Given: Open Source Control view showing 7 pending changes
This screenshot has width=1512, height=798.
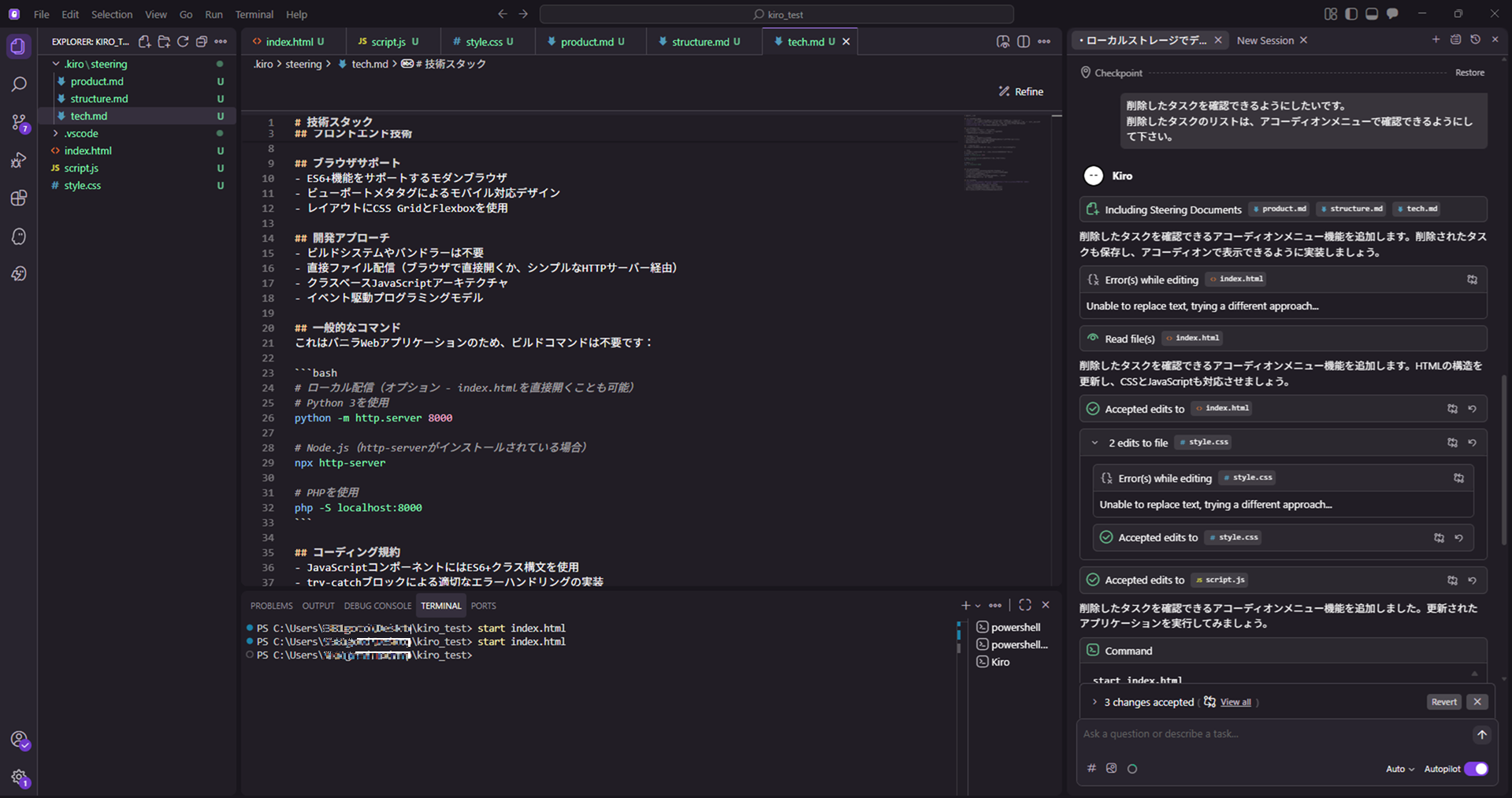Looking at the screenshot, I should 19,122.
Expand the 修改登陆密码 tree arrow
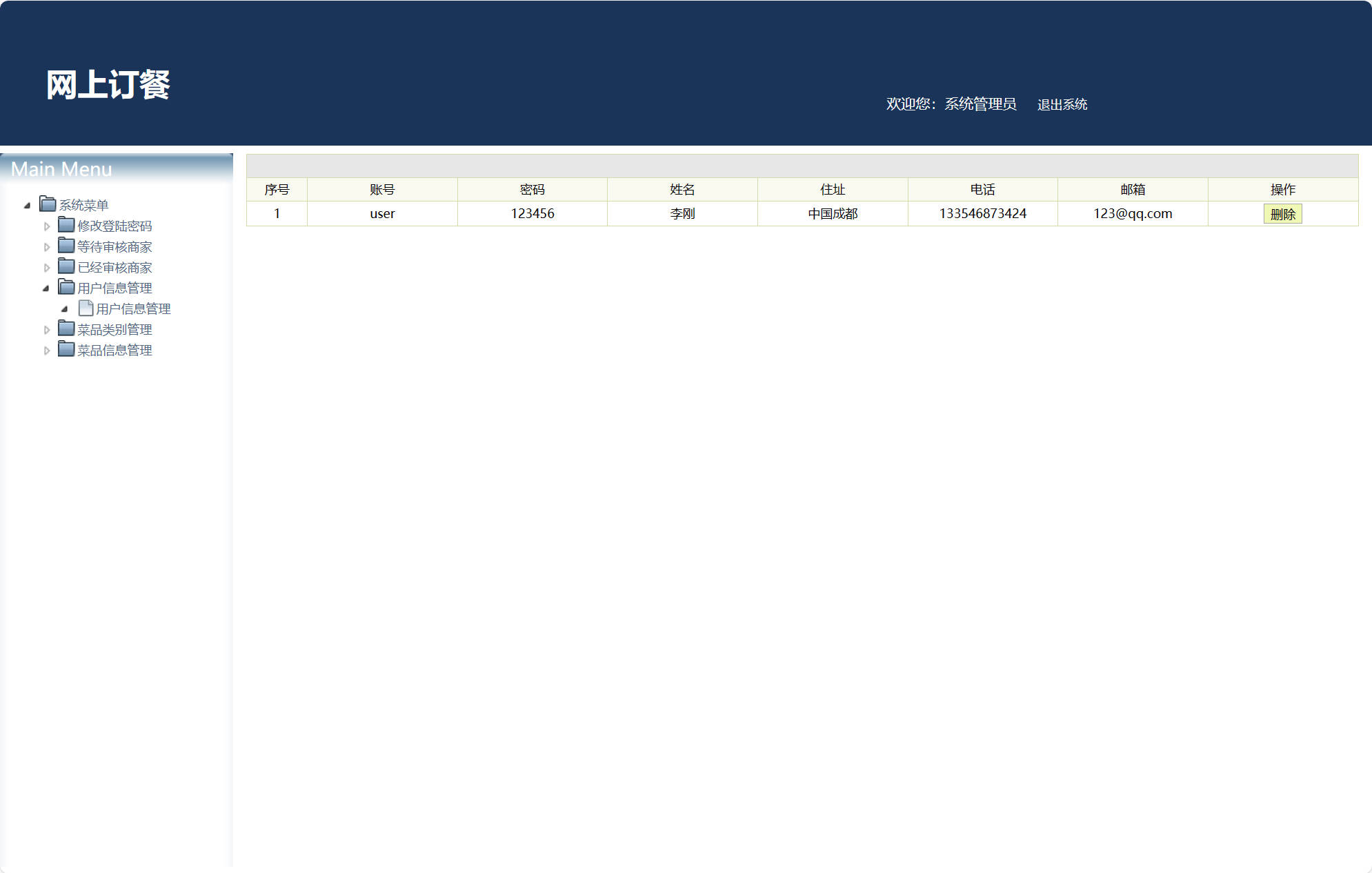The height and width of the screenshot is (873, 1372). coord(46,226)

### WHAT TO PRODUCE:
Retype the listing above exactly. Pictures are not part of the copy.

### ANSWER SPACE:
Given: Open Source Control view showing 7 pending changes
This screenshot has width=1512, height=798.
Looking at the screenshot, I should 19,122.
Expand the 修改登陆密码 tree arrow
The height and width of the screenshot is (873, 1372). coord(46,226)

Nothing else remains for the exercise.